Grundsätzlich gilt: nach der Lasik ein paar Tage kein Sport. Natürlich kann dann jede Sportart weiter ausgeübt werden. Eine Ausnahme bilden Kampfsportarten wie zum Beispiel Boxen, Kickboxen oder Karate. Wer eine solche Kontaktsportarten ausübt, kann diese nach einer PRK oder LASEK ohne Bedenken auch weiterhin praktizieren. Auf eine LASIK sollte in diesem Fall aus Sicherheitsgründen besser verzichtet werden. Mit Sportarten wie zum Beispiel Fitness, Laufen, Fahrradfahren, kann man nach einer Woche wieder fortfahren. Bei Sport im Freien dabei noch eine Weile eine Sonnen- bzw. Schutzbrille tragen. Schwimmen im Pool oder am Meer ist nach zwei Wochen wieder erlaubt, ebenso die Sauna oder das Dampfbad. Tauchen mit Taucherbrille oder Schnorcheln dürfen Sie dann nach drei Wochen wieder.

Schon einen Tag nach der FEMTOLASIK dürfen Sie sich wieder schminken. Make-Up, Puder (beim Auftragen am besten die Augen kurz schließen), Lippenstift, Wangenrouge, und auch Abdeckstifte sind erlaubt.

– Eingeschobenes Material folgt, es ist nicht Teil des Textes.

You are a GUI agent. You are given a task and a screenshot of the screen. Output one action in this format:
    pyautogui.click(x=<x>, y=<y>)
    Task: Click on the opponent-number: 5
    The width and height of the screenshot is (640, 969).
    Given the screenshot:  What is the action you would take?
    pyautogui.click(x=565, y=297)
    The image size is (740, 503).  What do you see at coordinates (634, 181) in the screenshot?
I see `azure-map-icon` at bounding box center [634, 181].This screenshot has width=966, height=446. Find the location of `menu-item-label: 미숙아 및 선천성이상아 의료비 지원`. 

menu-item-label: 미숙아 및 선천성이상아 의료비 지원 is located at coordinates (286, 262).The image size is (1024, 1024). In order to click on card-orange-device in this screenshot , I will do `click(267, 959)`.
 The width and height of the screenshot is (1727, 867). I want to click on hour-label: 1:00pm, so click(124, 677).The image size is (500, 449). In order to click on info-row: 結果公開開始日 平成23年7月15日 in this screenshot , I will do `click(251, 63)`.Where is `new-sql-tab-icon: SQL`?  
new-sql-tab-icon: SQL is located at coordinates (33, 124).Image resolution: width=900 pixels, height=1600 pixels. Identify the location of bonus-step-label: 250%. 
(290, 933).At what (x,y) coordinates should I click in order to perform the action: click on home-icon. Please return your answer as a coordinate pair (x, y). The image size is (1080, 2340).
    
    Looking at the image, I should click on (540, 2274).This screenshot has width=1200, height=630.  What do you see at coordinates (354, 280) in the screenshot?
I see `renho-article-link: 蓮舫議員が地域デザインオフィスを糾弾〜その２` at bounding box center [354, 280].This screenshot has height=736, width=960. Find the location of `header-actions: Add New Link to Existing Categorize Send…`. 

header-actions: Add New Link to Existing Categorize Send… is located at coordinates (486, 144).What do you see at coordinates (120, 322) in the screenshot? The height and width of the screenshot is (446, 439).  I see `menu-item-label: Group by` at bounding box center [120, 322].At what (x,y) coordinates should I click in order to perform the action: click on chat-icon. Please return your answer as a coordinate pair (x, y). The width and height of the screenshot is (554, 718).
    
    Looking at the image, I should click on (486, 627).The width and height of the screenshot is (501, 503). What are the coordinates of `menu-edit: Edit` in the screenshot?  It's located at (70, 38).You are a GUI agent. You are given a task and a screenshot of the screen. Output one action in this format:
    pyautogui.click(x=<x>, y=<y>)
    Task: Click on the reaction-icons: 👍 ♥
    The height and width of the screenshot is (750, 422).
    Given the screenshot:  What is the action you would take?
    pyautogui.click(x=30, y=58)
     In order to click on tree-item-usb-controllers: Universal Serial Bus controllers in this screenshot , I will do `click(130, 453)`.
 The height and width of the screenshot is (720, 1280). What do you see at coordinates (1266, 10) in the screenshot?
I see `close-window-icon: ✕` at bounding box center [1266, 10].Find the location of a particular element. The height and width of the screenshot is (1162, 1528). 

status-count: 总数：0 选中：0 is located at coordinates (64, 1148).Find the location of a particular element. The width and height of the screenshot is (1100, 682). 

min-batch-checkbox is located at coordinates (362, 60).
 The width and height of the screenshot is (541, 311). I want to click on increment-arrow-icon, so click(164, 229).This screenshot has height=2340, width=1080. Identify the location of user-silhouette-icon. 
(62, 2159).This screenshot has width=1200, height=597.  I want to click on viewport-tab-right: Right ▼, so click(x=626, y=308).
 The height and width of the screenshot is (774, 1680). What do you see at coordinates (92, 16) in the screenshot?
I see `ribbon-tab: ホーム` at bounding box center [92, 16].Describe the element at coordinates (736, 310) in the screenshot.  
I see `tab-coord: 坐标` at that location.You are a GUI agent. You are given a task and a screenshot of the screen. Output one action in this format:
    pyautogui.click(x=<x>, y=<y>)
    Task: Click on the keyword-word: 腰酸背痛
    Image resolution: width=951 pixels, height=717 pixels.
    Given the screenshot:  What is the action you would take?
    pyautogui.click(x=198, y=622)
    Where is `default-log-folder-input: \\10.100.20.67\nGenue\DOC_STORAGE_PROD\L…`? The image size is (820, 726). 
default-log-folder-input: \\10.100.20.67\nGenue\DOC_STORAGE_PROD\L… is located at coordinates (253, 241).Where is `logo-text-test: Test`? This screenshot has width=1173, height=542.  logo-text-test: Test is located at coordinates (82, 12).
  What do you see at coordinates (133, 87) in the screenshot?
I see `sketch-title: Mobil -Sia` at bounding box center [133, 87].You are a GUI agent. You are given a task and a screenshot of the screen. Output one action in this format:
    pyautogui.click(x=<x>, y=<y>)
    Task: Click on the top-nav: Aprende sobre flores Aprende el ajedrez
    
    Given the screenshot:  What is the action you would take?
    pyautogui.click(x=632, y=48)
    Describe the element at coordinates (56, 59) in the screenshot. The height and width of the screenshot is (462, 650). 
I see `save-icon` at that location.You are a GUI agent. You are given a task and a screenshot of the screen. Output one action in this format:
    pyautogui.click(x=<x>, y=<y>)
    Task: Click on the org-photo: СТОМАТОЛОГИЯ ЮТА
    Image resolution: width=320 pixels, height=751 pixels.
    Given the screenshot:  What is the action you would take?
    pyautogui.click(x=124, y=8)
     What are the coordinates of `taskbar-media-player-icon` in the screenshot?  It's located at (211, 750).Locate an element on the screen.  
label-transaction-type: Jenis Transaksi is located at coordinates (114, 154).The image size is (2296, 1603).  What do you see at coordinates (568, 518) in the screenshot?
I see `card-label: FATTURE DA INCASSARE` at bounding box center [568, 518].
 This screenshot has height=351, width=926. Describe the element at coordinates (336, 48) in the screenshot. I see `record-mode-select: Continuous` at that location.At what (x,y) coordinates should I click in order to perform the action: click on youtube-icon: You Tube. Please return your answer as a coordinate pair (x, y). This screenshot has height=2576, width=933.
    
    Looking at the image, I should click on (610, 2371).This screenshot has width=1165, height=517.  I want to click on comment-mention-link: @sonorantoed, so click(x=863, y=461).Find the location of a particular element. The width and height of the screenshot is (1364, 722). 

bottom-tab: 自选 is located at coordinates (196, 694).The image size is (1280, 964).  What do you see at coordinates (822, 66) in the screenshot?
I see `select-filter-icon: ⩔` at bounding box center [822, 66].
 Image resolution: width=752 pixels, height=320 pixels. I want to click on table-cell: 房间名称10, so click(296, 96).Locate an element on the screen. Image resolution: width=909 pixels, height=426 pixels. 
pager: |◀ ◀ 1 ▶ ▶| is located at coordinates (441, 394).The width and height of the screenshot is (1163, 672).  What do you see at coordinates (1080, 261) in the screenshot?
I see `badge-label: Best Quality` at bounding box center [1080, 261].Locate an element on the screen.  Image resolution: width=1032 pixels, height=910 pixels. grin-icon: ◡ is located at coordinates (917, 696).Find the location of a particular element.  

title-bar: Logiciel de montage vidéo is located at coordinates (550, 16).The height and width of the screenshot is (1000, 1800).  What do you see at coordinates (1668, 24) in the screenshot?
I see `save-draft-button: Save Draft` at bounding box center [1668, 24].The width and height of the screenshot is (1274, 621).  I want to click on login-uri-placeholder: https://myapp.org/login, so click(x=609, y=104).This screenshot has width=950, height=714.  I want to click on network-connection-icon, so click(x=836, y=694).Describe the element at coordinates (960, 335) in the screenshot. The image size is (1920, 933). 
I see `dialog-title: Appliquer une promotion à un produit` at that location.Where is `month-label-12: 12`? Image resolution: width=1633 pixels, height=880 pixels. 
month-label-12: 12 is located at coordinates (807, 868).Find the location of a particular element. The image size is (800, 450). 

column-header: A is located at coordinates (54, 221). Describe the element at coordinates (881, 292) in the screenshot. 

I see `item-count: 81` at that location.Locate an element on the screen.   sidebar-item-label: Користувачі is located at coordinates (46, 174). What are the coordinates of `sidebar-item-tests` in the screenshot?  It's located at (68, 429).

Sie sollten dabei Kosmetika, aber auch Cremes, Lotionen und Seren nur in den Bereichen um Wangen und Augenbrauen auftragen, denn Sie müssen für zwei Wochen noch die Augen aussparen. Falls Sie unter sehr trockener Haut leiden, dürfen Sie schon während der ersten paar Tage spezielle, Parfüm- und Konservierungsmittelfreie Creme (erhältlich in der Apotheke) ganz vorsichtig im Bereich der Augen verwenden. Legen Sie dabei besonderen Wert darauf, dass keine Creme ins Auge gelangt und reiben Sie nicht die Augen. Während der ersten zwei Wochen nach der LASIK verboten sind Lidschatten in Puder- oder Cremeform, Cajal, Mascara, und Lid-Seren zur Verlängerung der Wimpern. Vor allem Stifte und die kleinen Mascara-Bürstchen könnten die noch empfindlichen Augen sehr leicht verletzen, und schon kleine Hornhautkratzer in der Heilungsphase können zu Infektionen führen. Zudem besteht während der ersten zwei Wochen eine erhöhte Gefahr von Flap-Verletzungen beim Abschminken.

Eine Woche nach einer Excimer-Laser-Behandlung sind die Augen noch sehr empfindlich. Sie sollten nicht allzu sehr schwitzen, denn dann ist die Gefahr größer, dass Sie sich die Augen reiben. Und Sie sollten beim Duschen wegen erhöhter Infektionsgefahr kein Wasser in die Augen bekommen. Aber nach einer Woche dürfen Sie dann zum Beispiel wieder gemäßigt laufen, Fahrradfahren oder ins Fitness-Studio gehen. Bei Sport im Freien empfiehlt sich weiterhin eine Schutz- bzw. Sonnenbrille wegen herumfliegender Insekten und kleiner Fremdkörper. Mit Hochleistungssport sollten Sie noch ca. einen Monat warten. Schwimmen, im Meer oder im Pool können sie nach etwa zwei Wochen wieder. Dies gilt auch für die Sauna oder das Dampfbad. Tauchen, Schnorcheln und andere Wassersportarten sind nach drei Wochen wieder erlaubt. Nach einer LASIK sollten Sie keinen Kampfsport mehr ausüben wegen eventueller Verletzungsgefahr für den Flap. In diesem Fall empfiehlt sich eine LASEK oder eine PRK, nach der Sie wieder unbekümmert Karate, Jiu Jitsu, Kickboxen oder ähnliches betreiben dürfen.